When the Blea Tarn trail turned east across the southern shore of the tarn I continued heading south beside the slopes that rose to my right up to Blea Rigg and ultimately all the way up to Pike O’Blisco. I had never taken this tremendous path before and I was astonished that it was so well-maintained and provided me with a good walk through great scenery, beside Bleamoss Beck and around the large bog of Blea Moss. Sheltered from the wind and with no rain at this point, it was a delight to walk upon this path that provided me with views across Blea Moss into Little Langdale and towards the low hills that have come down from the high Coniston Fells. Eventually I emerged onto the road over Wrynose Pass and followed that down into Little Langdale, past Fell Foot Farm and over the valley to the track from Greenburn that took me through the valley past my second mountain lake of the walk: Little Langdale Tarn. This is a little more familiar to me than Blea Tarn as I passed this lake just a year earlier while walking from Coniston to Ambleside, but it is still not as well-known to me as other tarns. It was very windy in this valley as it was exposed to the westerlies coming over the pass so as it was approaching midday I decided that I would nip into Cathedral Cave for a respite from the wind and have my lunch.

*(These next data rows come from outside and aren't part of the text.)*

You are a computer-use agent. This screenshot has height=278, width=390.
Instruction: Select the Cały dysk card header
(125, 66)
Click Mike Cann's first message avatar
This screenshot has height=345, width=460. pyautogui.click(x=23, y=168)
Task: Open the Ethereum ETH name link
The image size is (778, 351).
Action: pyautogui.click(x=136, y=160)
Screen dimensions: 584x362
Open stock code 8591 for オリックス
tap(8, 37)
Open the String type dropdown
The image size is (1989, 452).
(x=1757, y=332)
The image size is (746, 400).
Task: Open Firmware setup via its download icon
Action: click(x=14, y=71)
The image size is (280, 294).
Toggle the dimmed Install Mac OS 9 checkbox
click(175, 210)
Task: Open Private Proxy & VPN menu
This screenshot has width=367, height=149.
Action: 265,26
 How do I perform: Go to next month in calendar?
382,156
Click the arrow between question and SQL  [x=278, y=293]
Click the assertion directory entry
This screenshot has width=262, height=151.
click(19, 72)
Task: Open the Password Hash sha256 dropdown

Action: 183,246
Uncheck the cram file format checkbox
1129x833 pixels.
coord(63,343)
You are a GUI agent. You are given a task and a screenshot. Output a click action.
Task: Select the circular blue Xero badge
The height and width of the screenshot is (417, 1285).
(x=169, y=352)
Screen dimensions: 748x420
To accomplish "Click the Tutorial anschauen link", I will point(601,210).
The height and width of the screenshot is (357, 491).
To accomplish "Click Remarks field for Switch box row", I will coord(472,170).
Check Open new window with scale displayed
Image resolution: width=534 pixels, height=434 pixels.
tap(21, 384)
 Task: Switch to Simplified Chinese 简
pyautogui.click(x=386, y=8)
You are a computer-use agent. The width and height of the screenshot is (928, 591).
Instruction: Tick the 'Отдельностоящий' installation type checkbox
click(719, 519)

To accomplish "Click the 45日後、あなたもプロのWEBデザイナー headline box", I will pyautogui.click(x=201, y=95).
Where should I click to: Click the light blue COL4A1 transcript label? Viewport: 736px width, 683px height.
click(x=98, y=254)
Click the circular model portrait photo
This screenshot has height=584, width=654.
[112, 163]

I had visited this old quarry the year before and I was happy to return and shelter from the wind and rain for a time before finally leaving the echoing cave and continuing along the track along the southern edge of Little Langdale. When I reached High Park I turned off my route of a year earlier to continue along the track as it turns south east to pass between Tongue Intake Plantation and the low hills of Great How and Oxen Fell. I enjoyed the look of the landscape to my right that extends south towards Holme Fell with an undulating line of hills that looked appealing to me and I wished that it wasn’t so windy that an ascent would have been foolhardy. In fact, I had ascended that way in 2017 but the weather on that occasion had been so poor I didn’t have a view so I wasn’t able to appreciate it. I must return sometime soon. When I reached the A593 road I used a path that runs alongside until I reached Oxen Fell High Cross where I turned onto a track that took me to my third mountain lake: Tarn Hows. This was originally three tarns, High, Middle and Low Tarn which were collectively known as ‘The Tarns’ before a dam was constructed to combine them into the larger tarn seen now, which most people call Tarn Hows that is actually the name of the area, though the Ordnance Survey still calls the lake, the Tarns. Coincidentally this is another tarn that I haven’t visited very often with the most recent occasion being at the end of 2012.


Slowly, I made my way around the eastern shore of the tarn on an excellent path that eventually brought me to the car park where I blindly took a path that starts alongside without checking my map to ensure I was going the right way. It was fun to wander along that path and see where it went as it took me through gorgeous woodland and beside a rapidly flowing stream. Eventually signposts revealed that I was heading towards Coniston and on emerging from the wood I came alongside a road, a couple of miles away from the village and with a good path beside the road to take me there. I still had a bit of daylight left when I reached Coniston so I bought something for my dinner before slowly making my way towards the youth hostel. The rain was not as prolonged on this walk as the day before with long periods without rain that provided me with pleasant walking when sheltered from the wind. There were moments when I wished I could have climbed to the tops of the fells, but the strong winds soon convinced me otherwise and I felt as if I had made the most of the conditions on this day with an interesting walk on paths that I wasn’t as familiar with and past three tarns that I had not previously visited very often.